| TIDY and REFRESH are not involved in the process you discuss.
Deleting the master copy of an object should generate transactions
to the WSnodes to remove the replica from their databases. If this
has not occurred I'd suspect a communication problem between NodeC
and the other two nodes.
BTW, all you really need to do to 'decommission' NodeC is to do a
MBMAN DEL DDS NODE NodeC on the DDS Master node. The master node will
inform the other nodes that NodeC is leaving the DDS network, and
each node will remove all objects owned by NodeC from it's database.
Dave
|
| Thanks for the reply, but a couple of quick questions,
Does DDS$REFRESH remove entries from cache ?
Also, when you remove the node, does the DDS network then actively
remove all the entries, or are the updates pending ?
Ivan.
|
| If an entry in the cache has not been 'touched' in 42 days,
dds$refresh checks the cache entry against the master copy.
If the master copy does not exist, the cache entry is removed.

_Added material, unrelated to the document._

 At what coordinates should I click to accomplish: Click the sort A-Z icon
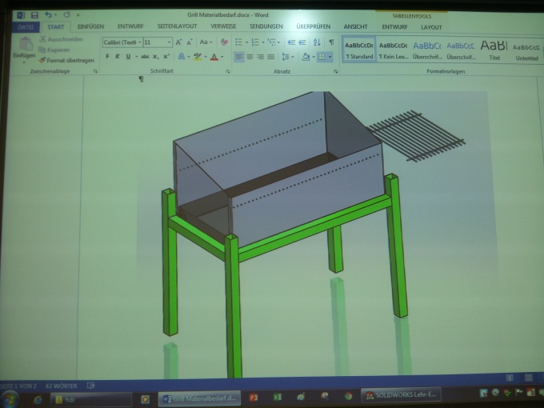click(318, 42)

Cache entries are also removed on a least-recently-used basis
as new entries are cached.
Deleting a node generates a nodelist update transaction; this
transaction can be deferred (if the DDS config option is used).
When the update is processed, replication transactions are
generated and queued for transmission to the other nodes. When
a node processes a nodelist replication transaction, besides the
obvious step of updating the nodelist object in its database, it
checks for node(s) being deleted and if so, removes all objects
owned by the deleted node from its database. Note that the node
being deleted does not receive the replication transaction.